> _Brano del documento_:
Chi invece viene a vedere lo spettacolo per la grandiosa Isabelle Huppert, sarà felicemente succube del suo fascino, rapito dalla sua bellezza e dal suo carisma, gradirà il suo lavoro di seria interprete, ma soffrirà nel non poterne fruire appieno, così come nel constatare l’arrancare vocale, dovuto alla deformazione della voce o all’incedere talvolta volutamente goffo e sincopato, nonché la sua potenza tragica soffocata da un effetto farsa che sminuisce la forza della sua degna fragilità nel dolore. L’inserimento in una battuta, a sorpresa, del nome della stessa Isabelle al posto di Berenice, che induce lo spettatore a porsi delle domande sul gioco metateatrale, può essere visto anch’esso come elemento di distanziazione. Racine scriveva nella prefazione di Berenice: “Alcuni mi rimproverarono per quella stessa semplicità, che avevo cercato con tanta cura. Hanno pensato che una tragedia con così pochi intrighi non potesse essere conforme alle regole del teatro. Domandai se si lamentavano del fatto che li avesse annoiati. Mi è stato detto che tutti hanno ammesso che non li ha annoiati, che li ha persino commossi in diversi momenti e che la rivedrebbero con piacere. Cosa vogliono di più? Voglio sperare che abbiano un'opinione abbastanza buona di se stessi da non credere che uno spettacolo che li colpisce e dà loro piacere possa essere assolutamente contro le regole”.

> _Cosa produrre_: Nel brano qui sopra, secondo Racine, perché i suoi critici non dovrebbero considerare Berenice contraria alle regole del teatro? Rispondi in una-tre frasi.

> _Dati forniti_:

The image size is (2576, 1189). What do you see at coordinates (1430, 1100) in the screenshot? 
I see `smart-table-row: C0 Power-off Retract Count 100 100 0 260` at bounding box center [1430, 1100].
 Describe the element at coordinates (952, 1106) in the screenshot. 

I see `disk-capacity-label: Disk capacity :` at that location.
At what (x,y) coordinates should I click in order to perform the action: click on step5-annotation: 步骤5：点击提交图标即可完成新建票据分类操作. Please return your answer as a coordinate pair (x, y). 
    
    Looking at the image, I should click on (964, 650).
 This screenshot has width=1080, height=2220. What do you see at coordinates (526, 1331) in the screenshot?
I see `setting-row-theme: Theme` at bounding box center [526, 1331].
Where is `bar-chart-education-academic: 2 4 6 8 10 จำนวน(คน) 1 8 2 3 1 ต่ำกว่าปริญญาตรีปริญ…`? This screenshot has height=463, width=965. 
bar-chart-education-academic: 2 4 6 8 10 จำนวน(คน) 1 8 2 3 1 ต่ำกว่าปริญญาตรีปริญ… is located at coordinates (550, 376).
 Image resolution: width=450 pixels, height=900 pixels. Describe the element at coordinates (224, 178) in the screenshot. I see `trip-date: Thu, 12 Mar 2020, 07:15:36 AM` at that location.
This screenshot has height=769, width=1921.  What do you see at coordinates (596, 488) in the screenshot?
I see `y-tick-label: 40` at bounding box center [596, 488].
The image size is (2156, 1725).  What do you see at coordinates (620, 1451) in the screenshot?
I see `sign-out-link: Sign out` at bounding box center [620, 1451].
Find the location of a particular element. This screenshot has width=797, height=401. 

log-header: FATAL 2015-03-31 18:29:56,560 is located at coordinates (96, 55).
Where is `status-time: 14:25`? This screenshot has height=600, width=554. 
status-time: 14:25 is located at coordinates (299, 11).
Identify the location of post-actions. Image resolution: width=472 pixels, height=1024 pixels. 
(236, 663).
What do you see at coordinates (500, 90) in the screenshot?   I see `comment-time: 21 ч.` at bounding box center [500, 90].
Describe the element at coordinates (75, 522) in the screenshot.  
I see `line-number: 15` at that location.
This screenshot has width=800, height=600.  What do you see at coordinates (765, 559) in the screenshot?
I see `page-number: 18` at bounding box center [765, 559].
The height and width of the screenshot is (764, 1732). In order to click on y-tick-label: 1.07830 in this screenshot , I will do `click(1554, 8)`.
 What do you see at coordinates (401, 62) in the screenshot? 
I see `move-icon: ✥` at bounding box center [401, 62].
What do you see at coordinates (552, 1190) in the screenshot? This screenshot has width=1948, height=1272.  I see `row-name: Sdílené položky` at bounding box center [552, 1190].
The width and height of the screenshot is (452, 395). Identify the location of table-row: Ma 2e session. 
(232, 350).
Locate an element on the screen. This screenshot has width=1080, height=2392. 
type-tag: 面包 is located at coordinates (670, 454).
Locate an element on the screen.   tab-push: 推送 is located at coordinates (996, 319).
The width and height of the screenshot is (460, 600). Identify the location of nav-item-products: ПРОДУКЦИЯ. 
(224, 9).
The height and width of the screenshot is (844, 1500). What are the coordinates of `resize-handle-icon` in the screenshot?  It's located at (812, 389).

> _Esito dell'esercizio_: Perché quegli stessi critici hanno ammesso che la tragedia non li ha annoiati, che in diversi momenti li ha persino commossi e che la rivedrebbero con piacere. Racine spera che abbiano di sé un'opinione abbastanza buona da non credere che uno spettacolo che li colpisce e dà loro piacere possa essere assolutamente contro le regole.